To further assist with managing the flow of people through the building, non-FSUFILM people are being directed to enter from the front of the building and use the two main elevators to get to their floors. Film students are requested to not use those two elevators and to enter/exit the build through designated doors.

  • FIRST FLOOR – PRODUCTION ZONE
    Use the doors off of the loading dock
  • SECOND FLOOR – POST-PRODUCTION ZONE
    Use the lobby entrance and take the stairs in the lobby straight up to the second floor. When leaving Mix A, exit through the lobby.
  • THIRD FLOOR – CLASSROOM ZONE
    Enter from the loading dock and take the service elevator to the third floor.
  • FIFTH FLOOR – FACULTY OFFICES
    Enter from the loading dock, take the service elevator to the third floor, then the stairs up to the fifth floor.

Weekend Projects

COVID-19 Protocols

Physical distancing

All cast and crew members must maintain a social distance of six feet from one another at all times, including actors during takes. The only exception to this will be if crew members must be closer than six feet apart for a specific technical operation. In such situations, the physical proximity should be kept to a minimum duration and an extra level of protection should be considered, such as a face-shield or a plexiglass divider.

Face-coverings

Mask-wearing is required indoors at all times and outdoors when physical distancing is not possible. This applies to all cast and crew. Even if you are working with your roommates and do not wear masks at home, the second you begin working on an FSUFILM project (such as a class exercise or weekend project) you are “at work” and required to follow all safety protocols. The only exception is that actors may remove their masks when they are on camera, during takes only.

Locations

You are permitted to film at locations outside of your home and beyond your property as long as you follow the requirements of the local health department and so long as there will be more than 20 people gathered. You also must get permission to film on any property other than your own. 

School Equipment

If school equipment is issued for a weekend exercise, you must clean it at check-out, following the cleaning protocols issued by the Equipment Room. Then you must clean it again when the equipment is returned (or prior to being handed off to another student).

School Facilities

There will be no usage of film school facilities for weekend exercises unless it is deemed essential and specifically authorized by the Dean.

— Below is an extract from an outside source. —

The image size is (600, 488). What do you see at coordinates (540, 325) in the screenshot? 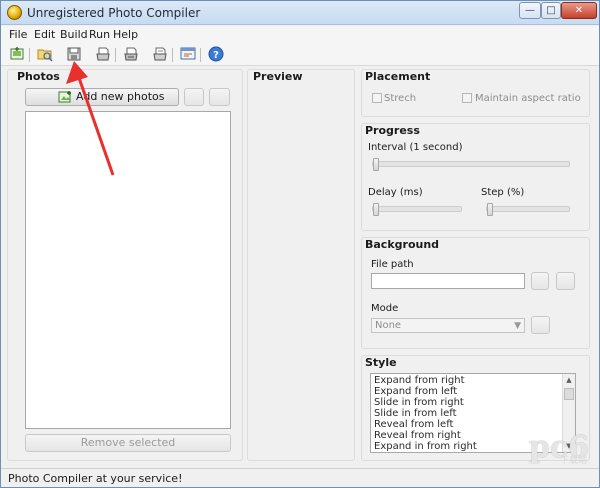
I see `mode-options-button` at bounding box center [540, 325].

Green Light from Instructor

Prior to filming any class exercises, weekend projects or productions, students must present a safety plan to their faculty member demonstrating that the shoot follows the policies above.  

Writing Parameters

COVID-19 Protocols

To help with mitigating risk, students will be provided with specific writing parameters that are appropriate to the level of production, including in some cases a reduced page count and limits on quantities of characters and locations. Due to students on earlier projects having less on-set experience and less time for preparing each show, introductory-level films will have stricter writing parameters than advanced-level films.

F1 Parameters

  • Three pages
  • One location, written for a specific location
  • Two characters, written for specific actors
  • No actions that require actors to be closer than six feet
  • No actions that might typically require an intimacy coordinator, such as nudity or physically sexual situations
  • No children
  • No animals
  • No weapons

D1 Parameters

  • Two pages
  • One scene
  • One location, written for a specific location
  • Two characters, written for specific actors
  • No actions that require actors to be closer than six feet
  • No actions that might typically require an intimacy coordinator, such as nudity or physically sexual situations
  • No children
  • No animals
  • No weapons

F3, BTH, D2, MTH Parameters

  • No additional writing parameters
  • Students, however, should be mindful of the practical limitations of production when writing: e.g., only being able to shoot at one location each production day.